Bien entendu ce n’est pas parfait. Il y a des lacunes et des dérives, des inerties et des omissions. Elles sont bien connues : la relation avec l’UE s’enlise, la lutte contre le réchauffement climatique est insuffisante, le concept de neutralité est flou, l’AVS va dans un mur, on aurait pu faire mieux face à l’épidémie, la pénurie d’énergie n’a pas été prévue et maîtrisée. C’est la rançon de toute institution humaine : elle n’est pas infaillible et surtout elle n’a pas la faiblesse de s’imaginer qu’elle le serait. Les critiques de l’action du Conseil fédéral se fondent sur l’illusion qu’elle devrait l’être.
Dès qu’un dossier complexe surgit, il n’y a pas de solution tranchée par le Conseil fédéral. Cela aussi fait partie du génie politique helvétique. Patienter en gouvernance n’est pas un défaut. Des problèmes insolubles, sauf mesures impopulaires, finissent parfois par se dissoudre dans l’insignifiance. D’autres changent de nature et finissent par devenir accessibles à l’action. La prudence, la tergiversation, la procrastination ne sont pas des défauts quand il faut prendre des décisions, dont il est impossible de prévoir toutes les conséquences parce que l’on est dans l’ignorance de toutes les données. La politique est l’art de décréter en toute méconnaissance de cause.

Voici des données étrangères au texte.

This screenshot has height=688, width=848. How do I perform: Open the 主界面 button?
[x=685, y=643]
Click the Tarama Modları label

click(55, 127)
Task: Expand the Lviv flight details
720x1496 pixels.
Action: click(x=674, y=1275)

L’institution du Conseil fédéral remplit précisément cette règle. Il n’y a pas de premier ministre, pas de programme, pas de majorité. Les dicastères s’attribuent à l’ancienneté et celui qui est dernier élu prend ce qu’on lui abandonne. De la sorte personne ne gouverne un département dont il aurait quelque connaissance antérieure. Ignazio Cassis est le seul médecin, donc il ne s’occupe pas de santé, mais de relations internationales dont il ignore tout. La santé tombe dans le dicastère d’Alain Berset, qui est docteur en économie et qui, en toute logique ne s’occupe point de celle-ci. C’est le domaine de Guy Parmelin en charge de la formation et de la recherche parce qu’il n’a jamais été chercheur. Simonetta Sommaruga, excellente pianiste, ne s’occupe pas de la culture mais de l’énergie. Viola Amherd conduit l’armée dont elle n’a jamais fait partie.

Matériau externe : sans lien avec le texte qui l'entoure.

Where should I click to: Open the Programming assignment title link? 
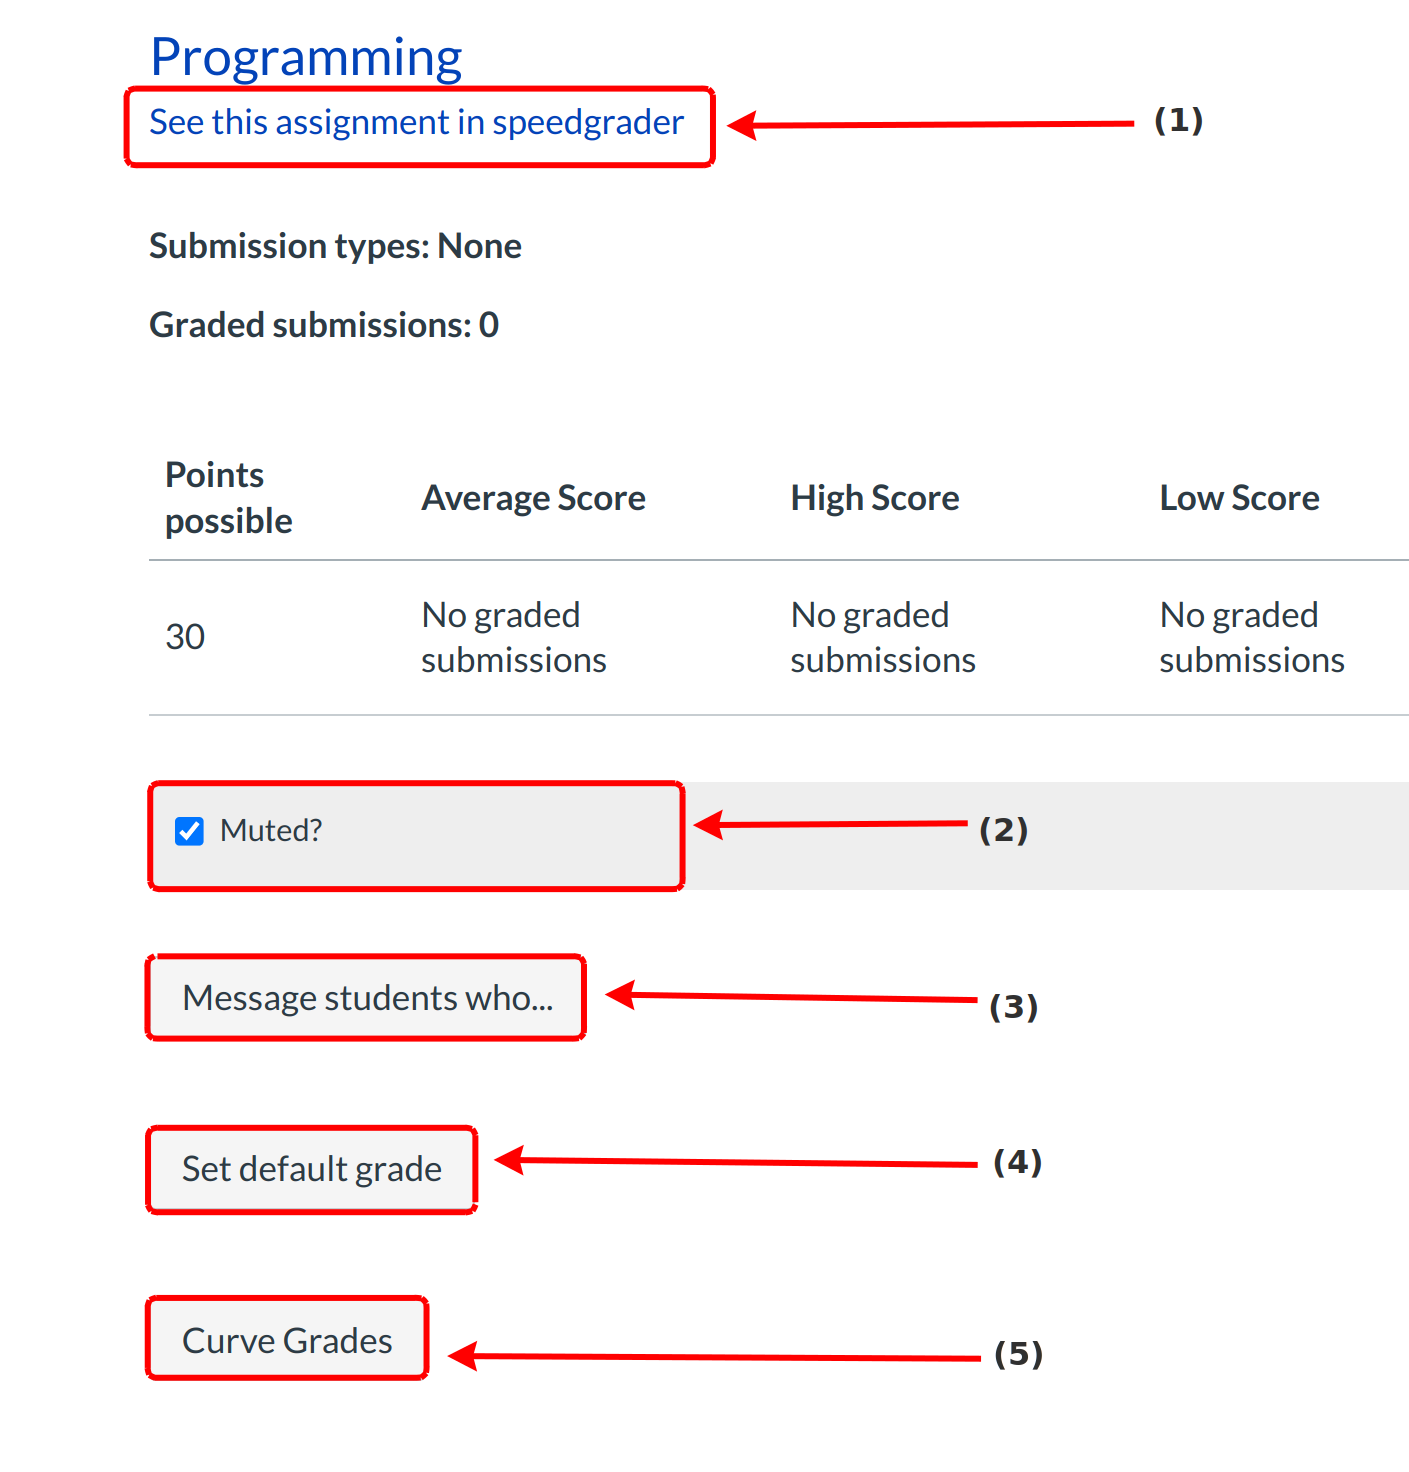coord(306,58)
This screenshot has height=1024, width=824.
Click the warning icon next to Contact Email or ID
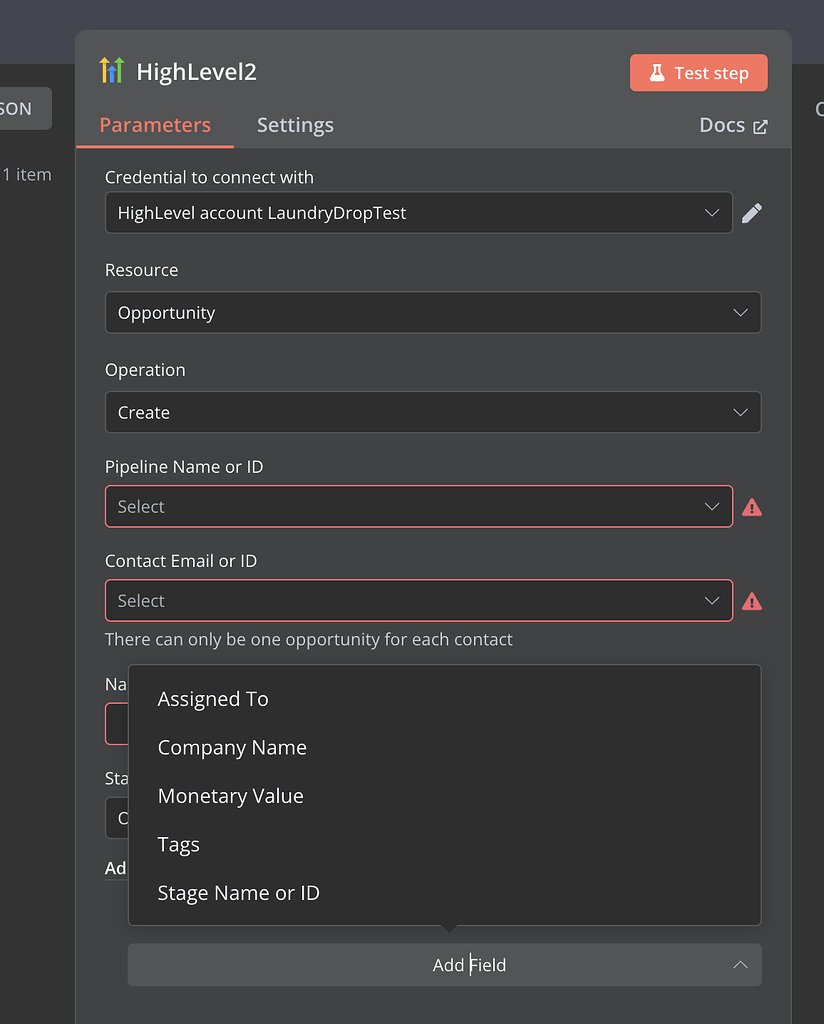[752, 601]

Ainsi chaque conseiller fédéral dirige des fonctionnaires mieux formés que lui, qui auront tendance à lui proposer une politique selon leurs goûts, convictions et croyances. D’une certaine façon, cela n’a pas d’importance car aucune action du Conseil fédéral ou de son administration ne se peut sans l’agrément du parlement, muni de deux chambres qui doivent voter les lois selon un texte commun. Si cela n’aboutit pas malgré une longue procédure, le projet de loi tombe dans les oubliettes et le problème flottant se passe bien de solution.
Rien n’est donc plus malvenu que de critiquer un conseiller fédéral. Il n’est pas personnellement responsable des décisions qu’il défend et qui ont recueilli simplement une majorité dans le Conseil. Le suspecter de dictature, comme cela fut le cas durant l’épidémie, est ridicule. Il le voudrait qu’il ne le pourrait.

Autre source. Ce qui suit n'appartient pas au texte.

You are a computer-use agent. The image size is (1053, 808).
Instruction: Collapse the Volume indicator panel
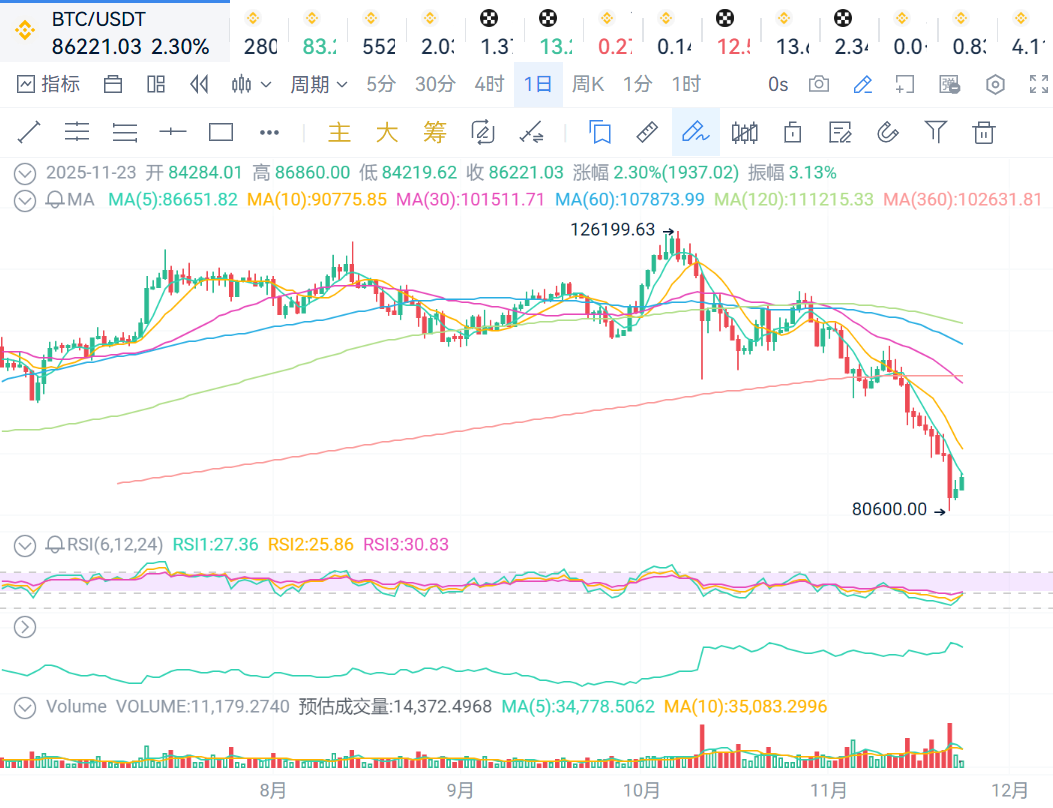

La démocratie helvétique a poussé sa logique jusqu’à l’acratie. Personne n’a le pouvoir ou tout au plus une fraction tellement insignifiante qu’elle ne peut nuire. Selon cette tendance, le Conseil fédéral est tout sauf un gouvernement au sens ordinaire du terme. Il doit composer avec le parlement, les cantons, l’administration. Il y a tellement de contre-pouvoirs que son pouvoir est imperceptible. Il n’est là que pour subir les critiques : il fait en somme de la figuration intelligente. Honneur et respect à celles et ceux qui acceptent cette charge ingrate et paradoxale.